What is the actual relation between assembly, machine code, bytecode, and opcode?

前端 未结 6 852

What is the actual relation between assembly, machine code, bytecode, and opcode?

I have read most of the SO questions about assembly and machine code, such as this,

相关标签:
6条回答
  • 2020-12-29 12:11

    Is there some sort of standard reference that lists out all of those numbers, and what they mean, for whatever architecture you are on, and how each set of numbers maps to each assembly instruction?

    Yes, though they can be very complex. Also, due to the prevalence of assemblers and compilers, they're also sort of hard to find, because pretty much nobody uses them.

    Relation Between Assembly and Bytecode

    • Machine code - One or a series of values read into a CPU. Each number is an "instruction" or "opcode", and may be followed by one or more parameters to act on. In the linked code, 13 tells the processor to push a string onto the stack.
    • OpCode - The value for a command: In the sample, the opcode for pushing a string is 13.
    • Assembly - human readable instructions for a CPU's internal machine code. Pretty much always one assembly instruction per machine code instruction. In my code that you linked to, the "assembly" instruction PushString maps to machine instruction 13.
    • Byte Code - Since each processor uses a different machine code, sometimes programs compile to a machine code for an imaginary "virtual machine", and then have a program that reads this fake machine code and executes it (either via emulation or JIT). Java and C# and VB all do this. This "fake" machine code is called "byte code", though the terms are often used interchangeably.

    I should note that the bytecode instructions used in this post and in my other post that you linked to are simplified extracts from a proprietary byte code I work with at my company. We have a proprietary programming language that compiles to this bytecode which is interpreted by our product, and some of the values I mentioned are real bytecodes we actually use. 13 is actually pushAnything with complex parameters, but I kept things simple for the answer.

    0 讨论(0)
  • 2020-12-29 12:13

    You have clearly done some homework of your own on this, and I say good stuff (and voted you up one).
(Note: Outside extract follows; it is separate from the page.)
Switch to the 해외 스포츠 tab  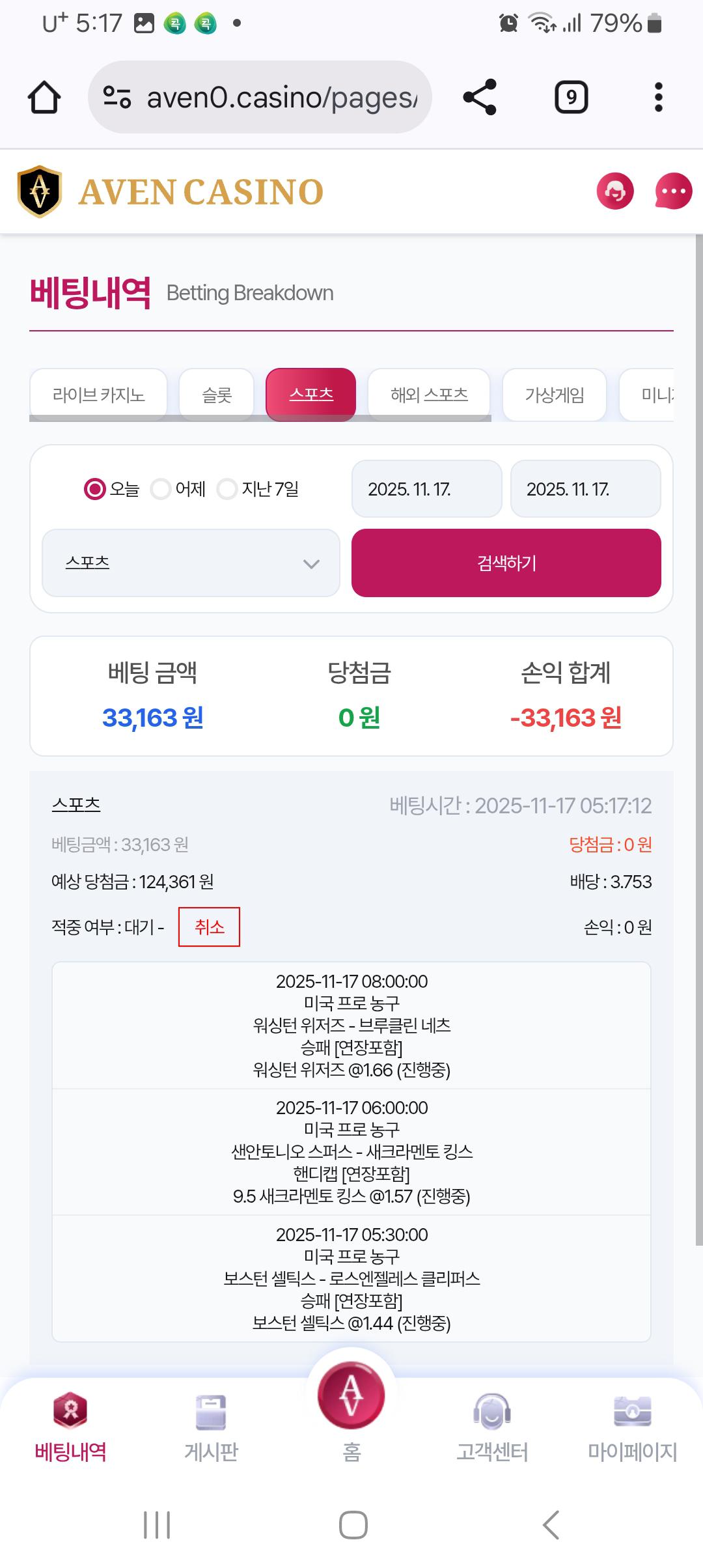(x=429, y=395)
    As you are experiencing, the more you read, the more you say, "huh ?"

    Okay, first off, when you encounter the word "bytecode" just close the window and stop reading, because you are on the wrong path; probably a tangent at best and at worst you could be reading someone trying to sound smarter than he really is by tossing techhy sounding buzzwords into his writing.

    Now, as for the word "opcode", yes those really do exist, but do understand that those numbers are actually symbolic, for humans to grasp conceptually. In real life, they are super-ultra-tiny switches.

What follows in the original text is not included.